2. Prediction of rare events in the financial markets. My research also focuses on time series quantile regression and its application in finance. Quantile regression (QR) is a powerful statistical method that can be used to identify heterogeneous relationships between economic variables. In finance, it can be applied to identify useful information to predict the bad/good time in the market. With an understanding of the properties of the financial time series data, I have proposed several statistical methods to apply the quantile regression method to analyze the rare events in the financial markets.
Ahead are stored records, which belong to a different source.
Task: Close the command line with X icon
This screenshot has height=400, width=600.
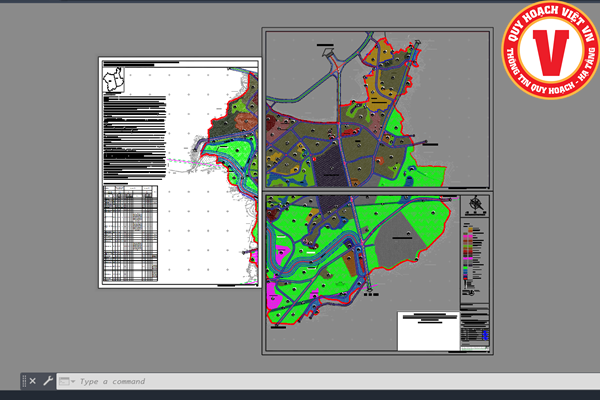Action: tap(32, 381)
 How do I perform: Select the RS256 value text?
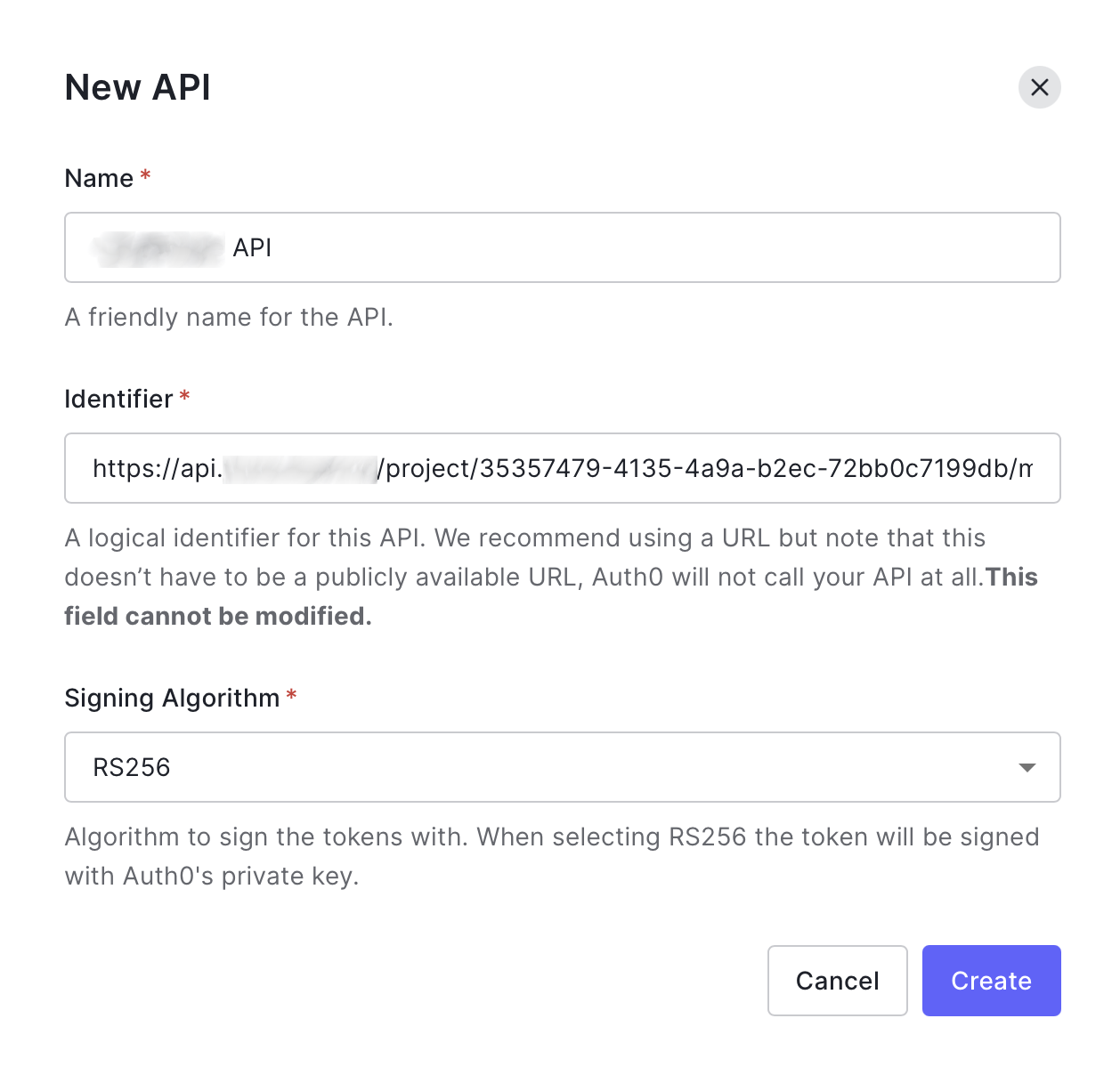(132, 767)
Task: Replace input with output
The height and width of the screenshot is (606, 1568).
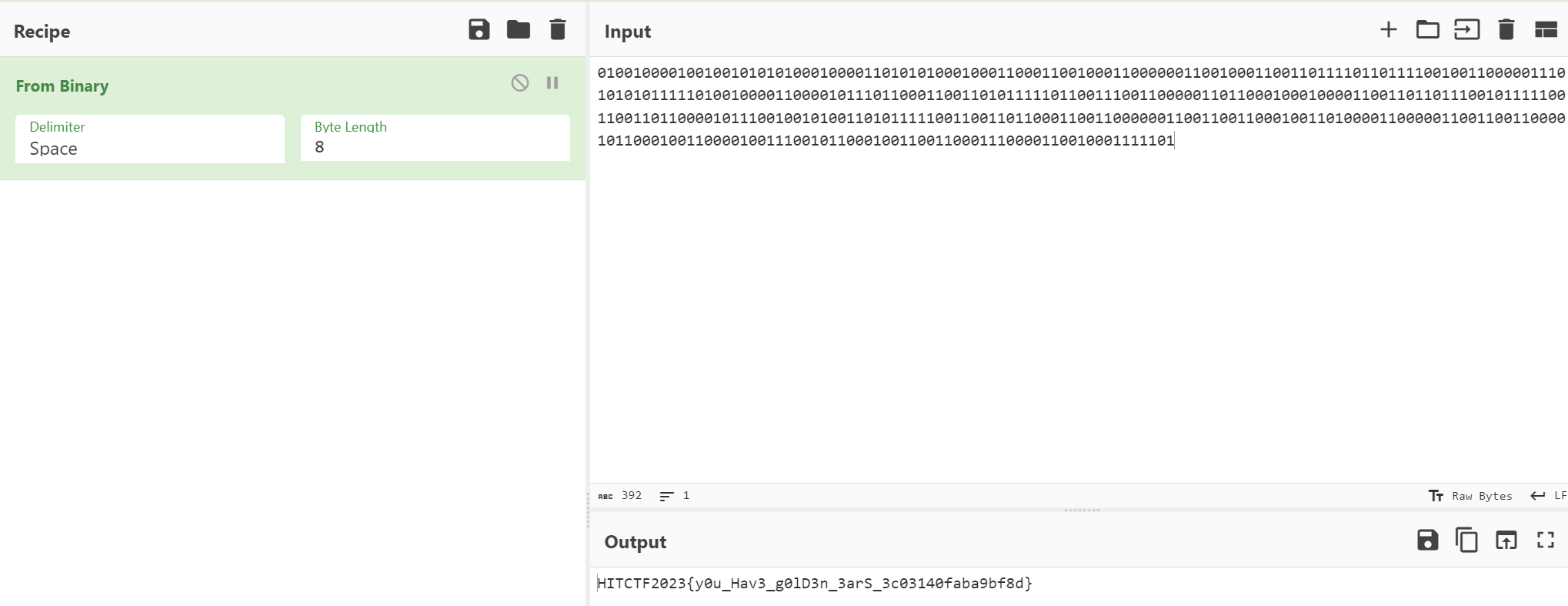Action: tap(1506, 541)
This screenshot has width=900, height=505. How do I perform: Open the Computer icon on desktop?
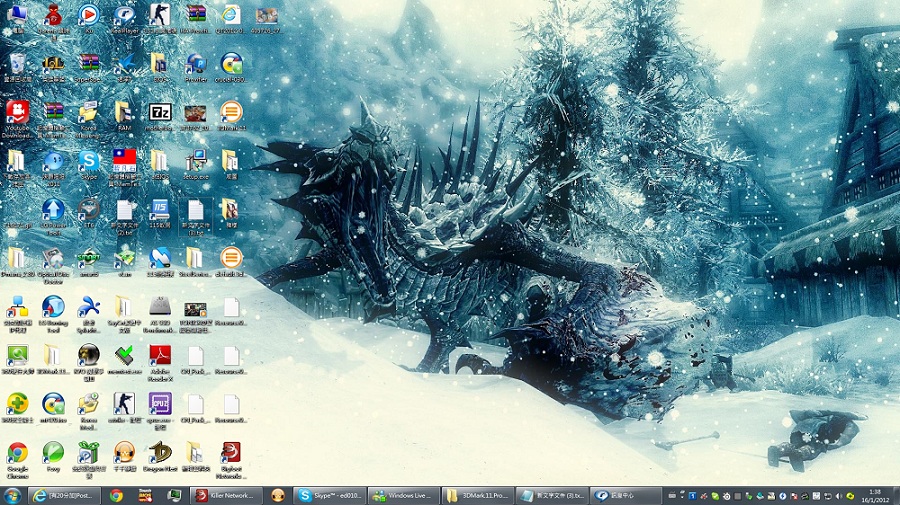pos(17,15)
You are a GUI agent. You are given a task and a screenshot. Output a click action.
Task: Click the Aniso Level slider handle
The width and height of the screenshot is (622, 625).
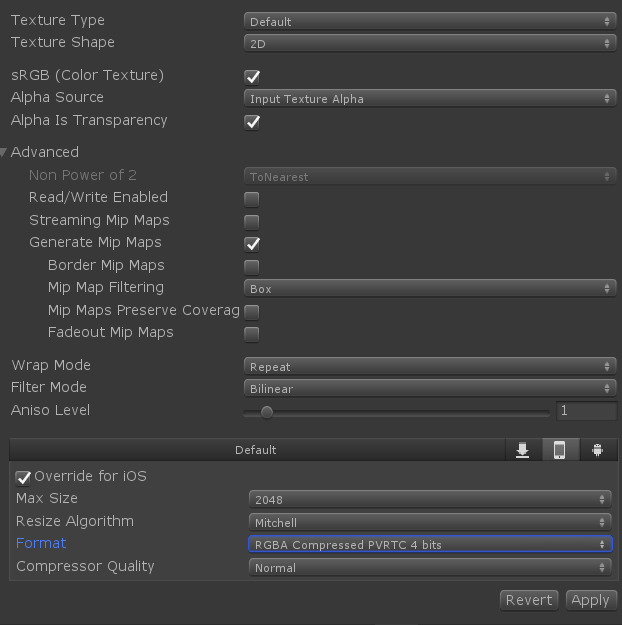[266, 411]
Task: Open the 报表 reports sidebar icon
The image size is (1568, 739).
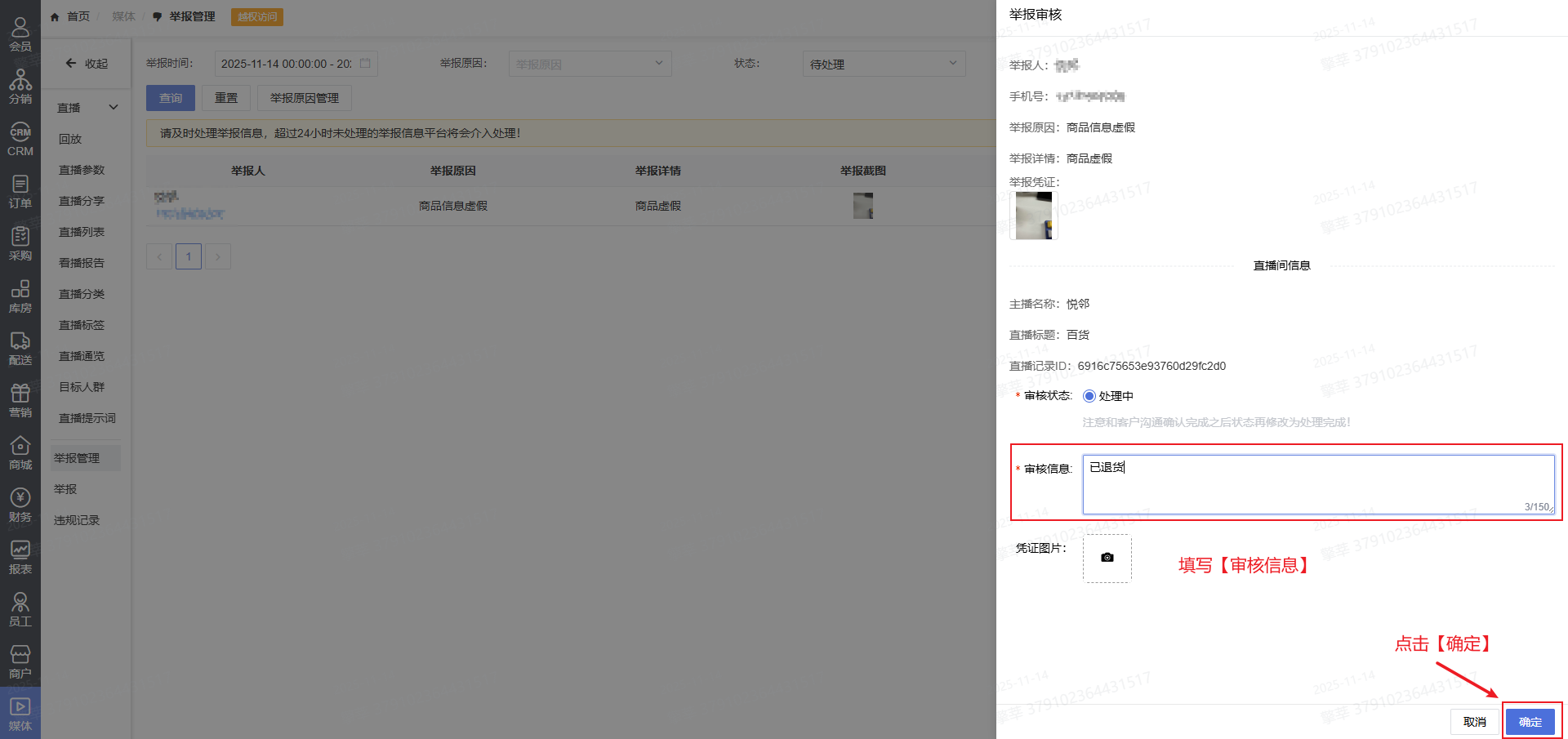Action: (x=20, y=557)
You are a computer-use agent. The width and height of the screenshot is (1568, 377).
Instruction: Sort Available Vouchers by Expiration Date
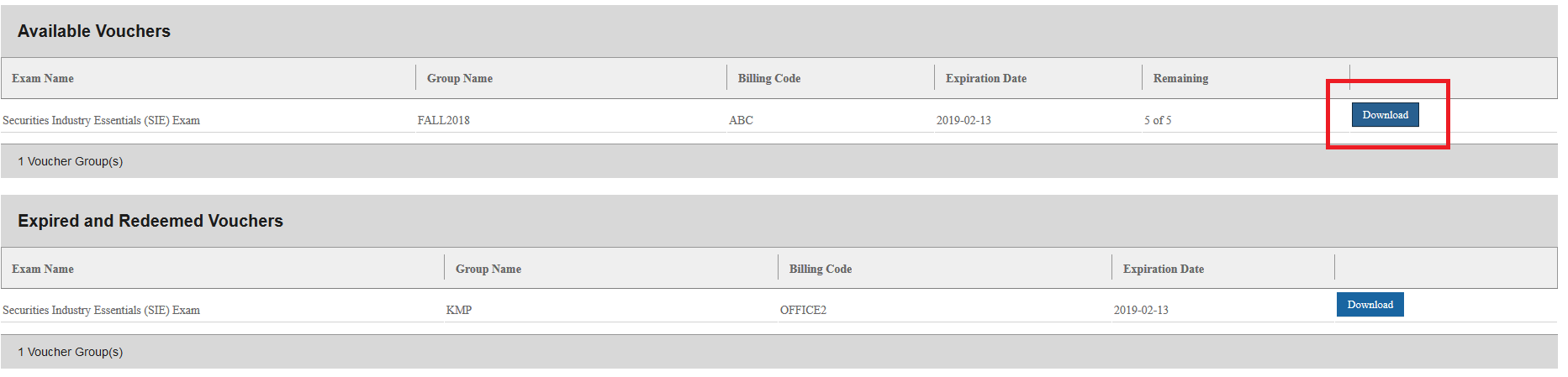point(986,79)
3. Applying machine learning techniques to the analysis of high-dimensional, nonstationary time series data. Some of my recent work focuses on dealing with high-dimensional time series data when some time series are stationary, some are nonstationary, and some are cointegrated. I propose to use the adaptive lasso method for selecting mixed-root predictors in an increasing-dimension framework, and prove its validity and efficiency. I also provide sufficient evidence from the analysis of financial markets to show that this method can greatly reduce the forecasting errors relative to conventional statistical methods.
- Ph.D. Economics, University of Illinois at Urbana-Champaign, 2018.
- M.S. Statistics, University of Illinois at Urbana-Champaign, 2015.
- M.A. Economics, Xiamen University, 2011.
- B.A. Economics, Sichuan University, 2008.
- Econometric Theory
- Financial Econometrics
- Forecasting and Modeling
- High Dimensional Data Analysis
- Causal Inference
- Predictive Quantile Regressions under Persistence and Conditional Heteroskedasticity (with Ji Hyung Lee), Journal of Econometrics, 213 (2019) 261-280.
- Generalized Empirical Likelihood Specification Test Robust to Local Misspecification (with Haiqi Li and Sung Y. Park), Economics Letters, 171 (2018) 149-153.
- Estimation and Hedging Effectiveness of Time-Varying Hedge Ratio: Nonparametric Approaches (with Haiqi Li and Sung Y. Park), Journal of Futures Markets, 36 (2016) 968- 991.
- Resource Abundance and Economic Growth in China (with Ying Fang and Sung Y. Park), China Economic Review, 23 (2012) 704-719.